At least 17 people were killed and 34 were wounded Sunday by a female suicide bomber at a railway station in southern Russia, officials said, heightening concern about attacks ahead of February's Olympics in the Black Sea resort of Sochi.
No one immediately claimed responsibility for Sunday's attack in Volgograd. It came several months after Chechen rebel leader Doku Umarov called for new attacks against civilian targets in Russia, including the Sochi Games.
Volgograd is 550 miles south of Moscow and about 600 miles northeast of Sochi, a Black Sea resort flanked by the North Caucasus Mountains.
The distance of the target from Sochi reflects how strict security has become around Moscow and the Olympics site itself, Barnard College political science professor Kimberly Marten told Al Jazeera.
"No question it's related to the Olympics," Marten said.
Suicide bombings and other attacks linked to Islamic rebels roaming the North Caucasus have rocked Russia for years. The government has deployed tens of thousands of soldiers, police and other security personnel to protect the Olympics, President Vladimir Putin's pet project, and organizers have pledged to make the Sochi Games the "safest Olympics in history."
Still, sports economist and Smith College professor Andrew Zimbalist told Al Jazeera on Friday that the fear of attacks would deter some tourists from attending the Games, which are expected to cost upward of $60 billion — the most in Olympic history, and well over 30 percent more than the 2008 Beijing Olympics.
Vladimir Markin, the spokesman for the nation's top investigative agency, the Investigative Committee, said the suicide bomber in Sunday's attack detonated her explosives in front of a metal detector.

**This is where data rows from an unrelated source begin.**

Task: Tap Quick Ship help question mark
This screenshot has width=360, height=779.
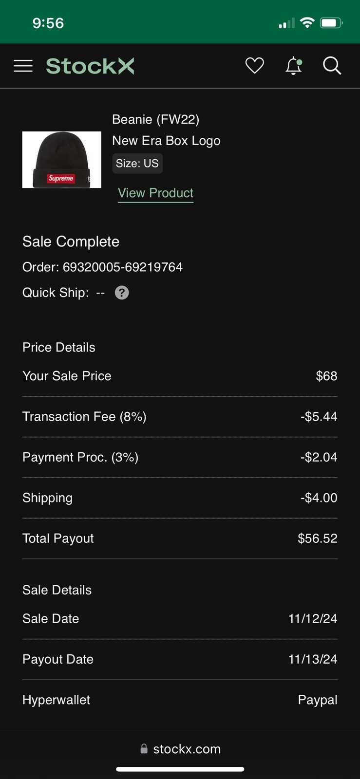Action: pos(122,293)
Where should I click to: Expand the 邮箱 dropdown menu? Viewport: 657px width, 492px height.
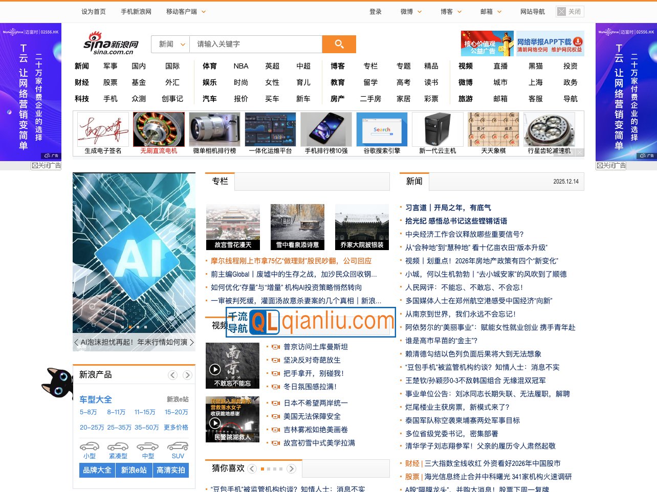(490, 11)
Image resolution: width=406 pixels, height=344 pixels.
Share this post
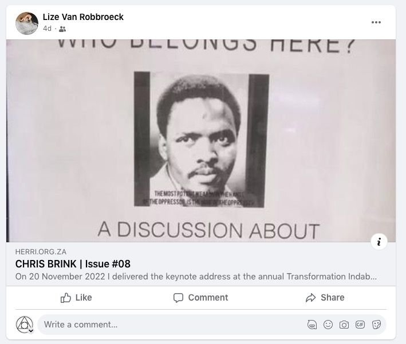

Russia's Health Ministry said about 50 people were injured.
In October, a female suicide bomber blew herself up on a city bus in Volgograd, killing six people and injuring about 30. Officials said the attacker came from the province of Dagestan, which has become the center of an Islamist insurgency that has spread across the region after two separatist wars in Chechnya.
After the October incident, Russian authorities said they had started taking saliva samples from religiously conservative women in the area, in order to identify the women if they became suicide bombers.
Russian state television reported that Sunday's explosion occurred at the security gate at the station's entrance. The Interior Ministry said one police officer died in the explosion and three others were wounded.
Images caught by a security camera facing the station, broadcast by Rossiya 24 television, showed the moment of explosion: a bright orange flash inside the station behind the main gate followed by plumes of smoke.
"We heard a loud bang from behind, saw a bright flash and fell on the floor," area resident Svetlana Demchenko, who witnessed the explosion, was quoted as saying by the ITAR-Tass news agency.
Numerous ambulances were parked outside the station, and several motionless bodies could be seen on the pavement.
On Friday, three people were killed when a car rigged with explosives blew up on a street in Pyatigorsk, the center of a federal administrative district intended to stabilize the North Caucasus region.
Russia in past years has seen a series of attacks on buses, trains and airplanes, some carried out by suicide bombers.
Twin bombings on the Moscow subway in March 2010 by female suicide bombers killed 40 people and wounded more than 120. In January 2011, a male suicide bomber struck Moscow's Domodedovo Airport, killing 37 people and injuring more than 180.
Umarov, who had claimed responsibility for the 2010 and 2011 bombings, ordered a halt to attacks on civilian targets during the mass street protests against President Vladimir Putin in the winter of 2011-12. He reversed that order in July, urging his men to "do their utmost to derail" the Sochi Olympics, which he described as "satanic dances on the bones of our ancestors."